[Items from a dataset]
====

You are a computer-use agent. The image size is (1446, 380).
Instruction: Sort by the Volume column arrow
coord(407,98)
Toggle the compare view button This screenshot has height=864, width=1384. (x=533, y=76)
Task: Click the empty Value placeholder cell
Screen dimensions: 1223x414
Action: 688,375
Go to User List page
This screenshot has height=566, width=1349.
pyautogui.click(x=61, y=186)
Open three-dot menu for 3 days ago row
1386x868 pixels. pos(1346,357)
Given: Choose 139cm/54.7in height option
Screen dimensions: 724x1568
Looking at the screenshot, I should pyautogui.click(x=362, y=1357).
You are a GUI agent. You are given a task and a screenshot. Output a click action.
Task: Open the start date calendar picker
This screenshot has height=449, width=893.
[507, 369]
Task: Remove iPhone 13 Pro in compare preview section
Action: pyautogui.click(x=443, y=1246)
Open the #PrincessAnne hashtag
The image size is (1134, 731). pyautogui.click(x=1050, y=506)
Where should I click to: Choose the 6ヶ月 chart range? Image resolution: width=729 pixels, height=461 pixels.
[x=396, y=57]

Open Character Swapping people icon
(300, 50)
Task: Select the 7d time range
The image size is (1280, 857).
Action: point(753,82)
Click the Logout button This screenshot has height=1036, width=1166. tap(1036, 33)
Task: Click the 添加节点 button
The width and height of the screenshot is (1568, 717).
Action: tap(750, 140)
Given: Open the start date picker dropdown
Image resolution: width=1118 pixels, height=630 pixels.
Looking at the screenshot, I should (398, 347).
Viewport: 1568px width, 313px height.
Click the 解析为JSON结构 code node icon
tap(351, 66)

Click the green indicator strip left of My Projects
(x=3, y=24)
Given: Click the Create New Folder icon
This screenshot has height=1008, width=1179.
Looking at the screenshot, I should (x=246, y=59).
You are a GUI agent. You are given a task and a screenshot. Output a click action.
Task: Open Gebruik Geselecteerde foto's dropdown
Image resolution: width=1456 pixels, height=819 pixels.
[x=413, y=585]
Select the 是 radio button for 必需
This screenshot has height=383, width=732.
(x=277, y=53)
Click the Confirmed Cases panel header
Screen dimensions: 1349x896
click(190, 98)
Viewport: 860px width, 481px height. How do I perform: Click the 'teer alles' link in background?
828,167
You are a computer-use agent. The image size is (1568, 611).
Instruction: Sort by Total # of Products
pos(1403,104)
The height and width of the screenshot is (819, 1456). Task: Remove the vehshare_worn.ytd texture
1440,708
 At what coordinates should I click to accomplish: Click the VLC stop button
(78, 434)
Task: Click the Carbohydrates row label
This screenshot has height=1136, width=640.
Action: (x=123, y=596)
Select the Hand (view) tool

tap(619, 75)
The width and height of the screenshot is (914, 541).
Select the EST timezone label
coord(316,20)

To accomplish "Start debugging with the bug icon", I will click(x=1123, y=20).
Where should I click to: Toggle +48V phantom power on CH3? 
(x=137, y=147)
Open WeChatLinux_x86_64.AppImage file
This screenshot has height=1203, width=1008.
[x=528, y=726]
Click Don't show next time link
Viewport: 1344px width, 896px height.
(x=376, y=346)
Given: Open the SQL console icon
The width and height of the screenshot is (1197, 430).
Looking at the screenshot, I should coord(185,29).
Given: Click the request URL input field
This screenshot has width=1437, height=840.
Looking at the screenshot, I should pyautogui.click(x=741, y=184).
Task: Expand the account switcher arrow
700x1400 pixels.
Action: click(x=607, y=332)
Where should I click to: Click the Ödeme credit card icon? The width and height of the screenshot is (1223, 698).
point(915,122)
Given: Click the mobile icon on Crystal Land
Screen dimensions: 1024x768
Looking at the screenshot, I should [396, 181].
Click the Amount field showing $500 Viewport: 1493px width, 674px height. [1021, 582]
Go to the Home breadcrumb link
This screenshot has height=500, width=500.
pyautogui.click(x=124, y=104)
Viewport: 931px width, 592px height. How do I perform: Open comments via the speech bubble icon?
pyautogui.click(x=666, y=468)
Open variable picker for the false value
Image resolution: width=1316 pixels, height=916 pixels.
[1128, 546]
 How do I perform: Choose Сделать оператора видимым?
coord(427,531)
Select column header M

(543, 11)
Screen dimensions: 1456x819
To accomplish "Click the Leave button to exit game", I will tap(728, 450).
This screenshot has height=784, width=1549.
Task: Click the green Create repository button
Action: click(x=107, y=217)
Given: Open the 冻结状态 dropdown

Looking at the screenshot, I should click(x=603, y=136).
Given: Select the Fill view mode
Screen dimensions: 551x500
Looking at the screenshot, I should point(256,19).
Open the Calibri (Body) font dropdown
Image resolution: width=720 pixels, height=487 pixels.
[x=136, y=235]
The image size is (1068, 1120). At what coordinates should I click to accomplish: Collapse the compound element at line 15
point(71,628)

====

* [Your goal]
Copy all of these records line for line, changing nothing.

* [Full output]
You are a computer-use agent. The image size is (1446, 380).
Instruction: Sort by the Volume column arrow
coord(407,98)
Toggle the compare view button This screenshot has height=864, width=1384. (x=533, y=76)
Task: Click the empty Value placeholder cell
Screen dimensions: 1223x414
Action: 688,375
Go to User List page
This screenshot has height=566, width=1349.
pyautogui.click(x=61, y=186)
Open three-dot menu for 3 days ago row
1386x868 pixels. pos(1346,357)
Given: Choose 139cm/54.7in height option
Screen dimensions: 724x1568
Looking at the screenshot, I should pyautogui.click(x=362, y=1357).
You are a GUI agent. You are given a task and a screenshot. Output a click action.
Task: Open the start date calendar picker
This screenshot has height=449, width=893.
[507, 369]
Task: Remove iPhone 13 Pro in compare preview section
Action: pyautogui.click(x=443, y=1246)
Open the #PrincessAnne hashtag
The image size is (1134, 731). pyautogui.click(x=1050, y=506)
Where should I click to: Choose the 6ヶ月 chart range? Image resolution: width=729 pixels, height=461 pixels.
[x=396, y=57]

Open Character Swapping people icon
(300, 50)
Task: Select the 7d time range
The image size is (1280, 857).
Action: point(753,82)
Click the Logout button This screenshot has height=1036, width=1166. tap(1036, 33)
Task: Click the 添加节点 button
The width and height of the screenshot is (1568, 717).
Action: tap(750, 140)
Given: Open the start date picker dropdown
Image resolution: width=1118 pixels, height=630 pixels.
Looking at the screenshot, I should (398, 347).
Viewport: 1568px width, 313px height.
Click the 解析为JSON结构 code node icon
tap(351, 66)

Click the green indicator strip left of My Projects
(x=3, y=24)
Given: Click the Create New Folder icon
This screenshot has height=1008, width=1179.
Looking at the screenshot, I should (x=246, y=59).
You are a GUI agent. You are given a task and a screenshot. Output a click action.
Task: Open Gebruik Geselecteerde foto's dropdown
Image resolution: width=1456 pixels, height=819 pixels.
[x=413, y=585]
Select the 是 radio button for 必需
This screenshot has height=383, width=732.
(x=277, y=53)
Click the Confirmed Cases panel header
Screen dimensions: 1349x896
click(190, 98)
Viewport: 860px width, 481px height. How do I perform: Click the 'teer alles' link in background?
828,167
You are a computer-use agent. The image size is (1568, 611).
Instruction: Sort by Total # of Products
pos(1403,104)
The height and width of the screenshot is (819, 1456). Task: Remove the vehshare_worn.ytd texture
1440,708
 At what coordinates should I click to accomplish: Click the VLC stop button
(78, 434)
Task: Click the Carbohydrates row label
This screenshot has height=1136, width=640.
Action: (x=123, y=596)
Select the Hand (view) tool

tap(619, 75)
The width and height of the screenshot is (914, 541).
Select the EST timezone label
coord(316,20)

To accomplish "Start debugging with the bug icon", I will click(x=1123, y=20).
Where should I click to: Toggle +48V phantom power on CH3? 
(x=137, y=147)
Open WeChatLinux_x86_64.AppImage file
This screenshot has height=1203, width=1008.
[x=528, y=726]
Click Don't show next time link
Viewport: 1344px width, 896px height.
(x=376, y=346)
Given: Open the SQL console icon
The width and height of the screenshot is (1197, 430).
Looking at the screenshot, I should coord(185,29).
Given: Click the request URL input field
This screenshot has width=1437, height=840.
Looking at the screenshot, I should pyautogui.click(x=741, y=184).
Task: Expand the account switcher arrow
700x1400 pixels.
Action: click(x=607, y=332)
Where should I click to: Click the Ödeme credit card icon? The width and height of the screenshot is (1223, 698).
point(915,122)
Given: Click the mobile icon on Crystal Land
Screen dimensions: 1024x768
Looking at the screenshot, I should [396, 181].
Click the Amount field showing $500 Viewport: 1493px width, 674px height. [1021, 582]
Go to the Home breadcrumb link
This screenshot has height=500, width=500.
pyautogui.click(x=124, y=104)
Viewport: 931px width, 592px height. How do I perform: Open comments via the speech bubble icon?
pyautogui.click(x=666, y=468)
Open variable picker for the false value
Image resolution: width=1316 pixels, height=916 pixels.
[1128, 546]
 How do I perform: Choose Сделать оператора видимым?
coord(427,531)
Select column header M

(543, 11)
Screen dimensions: 1456x819
To accomplish "Click the Leave button to exit game", I will tap(728, 450).
This screenshot has height=784, width=1549.
Task: Click the green Create repository button
Action: click(x=107, y=217)
Given: Open the 冻结状态 dropdown

Looking at the screenshot, I should click(x=603, y=136).
Given: Select the Fill view mode
Screen dimensions: 551x500
Looking at the screenshot, I should point(256,19).
Open the Calibri (Body) font dropdown
Image resolution: width=720 pixels, height=487 pixels.
[x=136, y=235]
The image size is (1068, 1120). At what coordinates should I click to accomplish: Collapse the compound element at line 15
point(71,628)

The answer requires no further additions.